You may or may not know that this isn't my only blog. For about the past 15 years I've maintained a presence on Livejournal, a rather fascinating parallel-universe alternative social network that I vastly prefer to Facebook (because unlike FB, you can pay for an ad-free experience). Don't go looking for me by name; my LJ is locked down so that only selected invitees can read it, because for the past decade I've used it mainly for beta-testing work in progress—it's really useful to have a couple of dozen trusted readers kick the tires. Unlike Facebook, LJ offers a bunch of features that make it extremely useful for that purpose: the focus is on a user's journal, which is optimized for textual content and supports threaded discussions, user-run communities, and (importantly) tools for keeping such discussions private.
I started out on Livejournal because, back in the day, it inherited a bunch of folks from SFFNet when SFFNet curled up and sort-of died; SFFNet in turn inherited the users of the Delphi SF forum from bulletin board days. It's all about the people, as usual, and Livejournal for many years was a social network hub for SF/F fans and authors. But Livejournal gradually lost out to Facebook in the anglophone world, just like MySpace. Unlike MySpace, LJ survived by becoming the social network of choice in Russia: a few years ago LJ was sold to a Russian company, and has gradually become a 90% Russophone social site with a weird bag of western SF fans still lurking in the moldering wreckage of what was once a thriving social networking system. There were periodic upsets because any major Russian political event would seemingly draw distributed denial of service attacks; a lot of people left, either decamping to Facebook, or to smaller specialized social hubs—the founders of Livejournal released their software under an open source license, and some folks are successfully running small-scale LJ servers with their own distinct communities.
I probably stuck with LJ for too long, because back in the day I paid for a perpetual premium account—unlimited access and no ads: the urge to get one's money's worth out of something you've paid for is hard to resist. But the rot has finally gone too far. This Tuesday Livejournal pushed out a revision to their terms of service that emphasize the service runs under Russian law, and specifically requires compliance with Russian law on minors—which makes any discussion of "sexual deviancy" (aka LGBT issues) illegal or at least a violation of the ToS.
So I'm currently migrating my entire Livejournal presence to Dreamwidth, a service set up by some of LJ's original founders that focuses on providing a Livejournal-like set of services for creative types (and, significantly, is not subject to Russian law because it's not based in Russia).

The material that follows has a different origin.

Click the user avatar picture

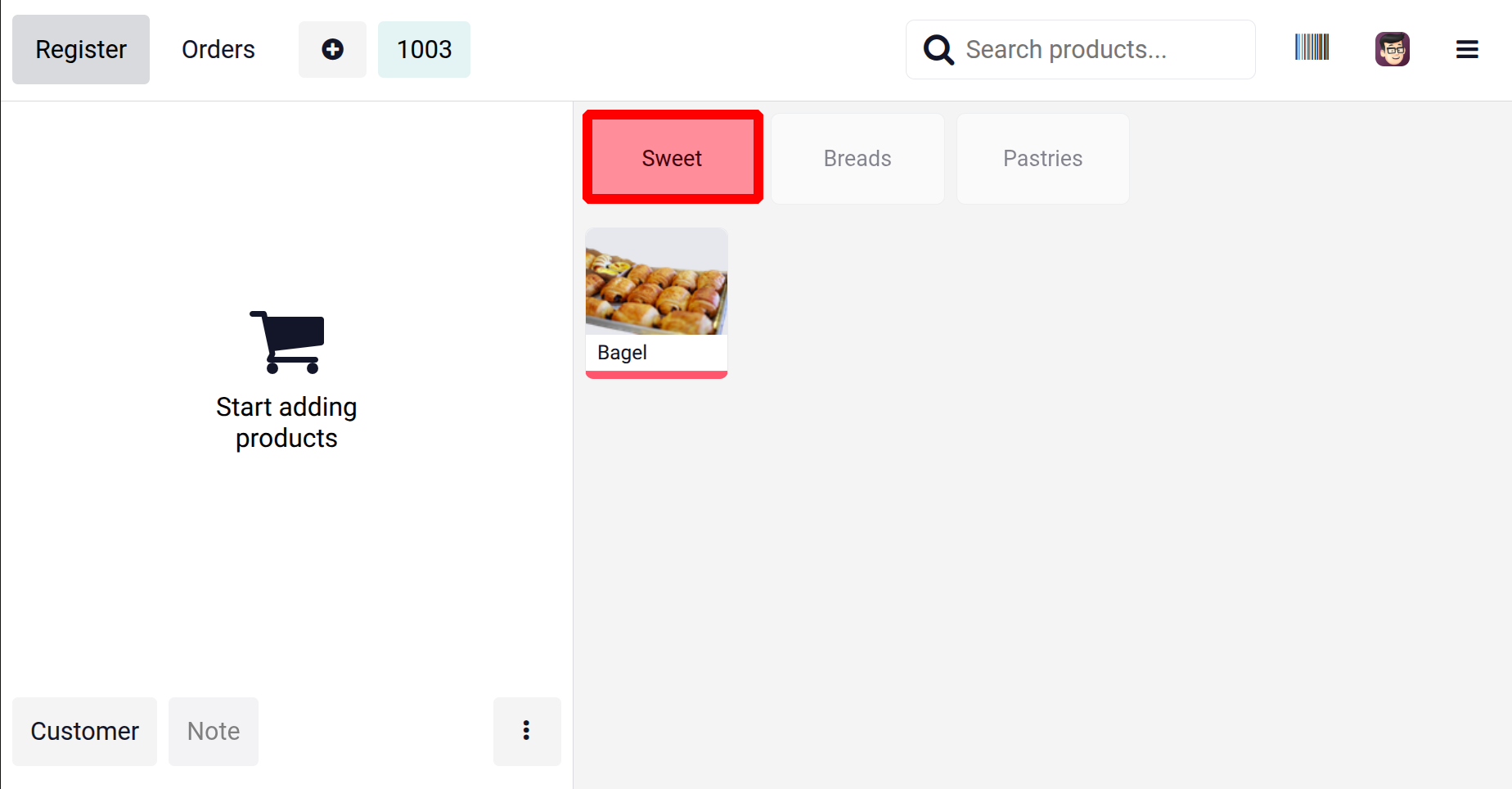(x=1392, y=49)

Meanwhile, while all this was happening, this blog crawled past its 190,000th comment. There are upwards of 3000 blog entries/essays here; a backup of the blog content runs to over 240Mb, most of it text fles. As you'll have noticed if you've been here for a while, I haven't done a major update to the blogging software for a few years. This is now overdue, and some time in the next few weeks I'll be updating the server here—extremely carefully, though!